---- RECORDS

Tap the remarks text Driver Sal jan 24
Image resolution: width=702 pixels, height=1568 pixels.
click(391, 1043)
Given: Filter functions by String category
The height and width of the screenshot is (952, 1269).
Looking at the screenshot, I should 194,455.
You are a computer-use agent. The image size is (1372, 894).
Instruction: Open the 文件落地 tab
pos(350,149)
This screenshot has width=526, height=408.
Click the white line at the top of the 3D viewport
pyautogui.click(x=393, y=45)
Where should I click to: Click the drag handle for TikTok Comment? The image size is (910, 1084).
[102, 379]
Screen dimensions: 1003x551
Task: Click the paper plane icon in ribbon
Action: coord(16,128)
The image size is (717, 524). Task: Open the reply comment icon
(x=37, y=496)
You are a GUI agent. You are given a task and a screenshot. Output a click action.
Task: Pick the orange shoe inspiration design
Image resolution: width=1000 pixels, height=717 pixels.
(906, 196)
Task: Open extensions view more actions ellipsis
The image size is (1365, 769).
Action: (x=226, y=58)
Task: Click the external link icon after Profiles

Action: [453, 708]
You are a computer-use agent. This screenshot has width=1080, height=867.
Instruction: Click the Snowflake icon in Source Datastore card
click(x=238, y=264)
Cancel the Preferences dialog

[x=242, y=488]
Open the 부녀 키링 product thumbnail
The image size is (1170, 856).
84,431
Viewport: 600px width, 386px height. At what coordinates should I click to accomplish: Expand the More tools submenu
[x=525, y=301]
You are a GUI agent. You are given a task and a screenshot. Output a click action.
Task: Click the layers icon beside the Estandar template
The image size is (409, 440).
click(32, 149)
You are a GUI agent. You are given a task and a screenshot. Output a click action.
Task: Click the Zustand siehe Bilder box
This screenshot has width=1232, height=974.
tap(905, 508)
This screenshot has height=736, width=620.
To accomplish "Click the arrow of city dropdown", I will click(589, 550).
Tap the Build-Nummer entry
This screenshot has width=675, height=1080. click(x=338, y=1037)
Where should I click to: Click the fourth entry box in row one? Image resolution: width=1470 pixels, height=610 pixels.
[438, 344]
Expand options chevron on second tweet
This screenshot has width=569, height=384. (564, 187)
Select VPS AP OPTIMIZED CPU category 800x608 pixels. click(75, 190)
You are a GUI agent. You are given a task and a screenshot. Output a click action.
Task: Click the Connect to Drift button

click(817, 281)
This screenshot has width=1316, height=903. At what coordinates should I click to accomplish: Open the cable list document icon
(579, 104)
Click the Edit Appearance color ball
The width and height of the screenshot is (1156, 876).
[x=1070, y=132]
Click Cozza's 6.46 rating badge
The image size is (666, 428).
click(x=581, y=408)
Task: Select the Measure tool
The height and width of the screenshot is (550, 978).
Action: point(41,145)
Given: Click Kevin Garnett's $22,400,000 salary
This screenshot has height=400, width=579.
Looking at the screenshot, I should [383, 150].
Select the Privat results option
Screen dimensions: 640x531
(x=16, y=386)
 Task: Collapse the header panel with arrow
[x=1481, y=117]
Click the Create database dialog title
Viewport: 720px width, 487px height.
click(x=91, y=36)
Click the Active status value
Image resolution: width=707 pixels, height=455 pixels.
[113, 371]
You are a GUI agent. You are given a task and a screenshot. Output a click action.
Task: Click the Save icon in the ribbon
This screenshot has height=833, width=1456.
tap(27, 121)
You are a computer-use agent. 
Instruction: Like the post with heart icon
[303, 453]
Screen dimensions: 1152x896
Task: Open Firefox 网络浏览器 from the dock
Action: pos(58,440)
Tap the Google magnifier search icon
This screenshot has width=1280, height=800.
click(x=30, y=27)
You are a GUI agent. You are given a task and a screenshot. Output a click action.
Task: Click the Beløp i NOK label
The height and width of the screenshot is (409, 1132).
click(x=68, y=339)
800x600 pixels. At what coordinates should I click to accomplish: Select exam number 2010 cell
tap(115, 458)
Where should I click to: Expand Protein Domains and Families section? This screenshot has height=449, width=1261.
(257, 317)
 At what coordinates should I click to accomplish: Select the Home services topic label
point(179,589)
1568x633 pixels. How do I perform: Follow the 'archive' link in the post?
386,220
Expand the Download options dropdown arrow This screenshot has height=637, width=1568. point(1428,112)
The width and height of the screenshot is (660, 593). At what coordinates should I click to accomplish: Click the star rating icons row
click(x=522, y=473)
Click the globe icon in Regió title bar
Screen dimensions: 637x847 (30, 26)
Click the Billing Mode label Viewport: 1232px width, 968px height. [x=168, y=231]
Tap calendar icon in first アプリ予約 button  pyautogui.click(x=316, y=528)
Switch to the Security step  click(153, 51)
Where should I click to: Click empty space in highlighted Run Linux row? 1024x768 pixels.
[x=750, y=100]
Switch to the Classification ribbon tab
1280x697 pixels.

--------

### ACTION ITEM
Track down every line in the entries that includes the string "dropdown", and copy it.

### RESPONSE
To accomplish "Click the arrow of city dropdown", I will click(589, 550).
Expand the Download options dropdown arrow This screenshot has height=637, width=1568. point(1428,112)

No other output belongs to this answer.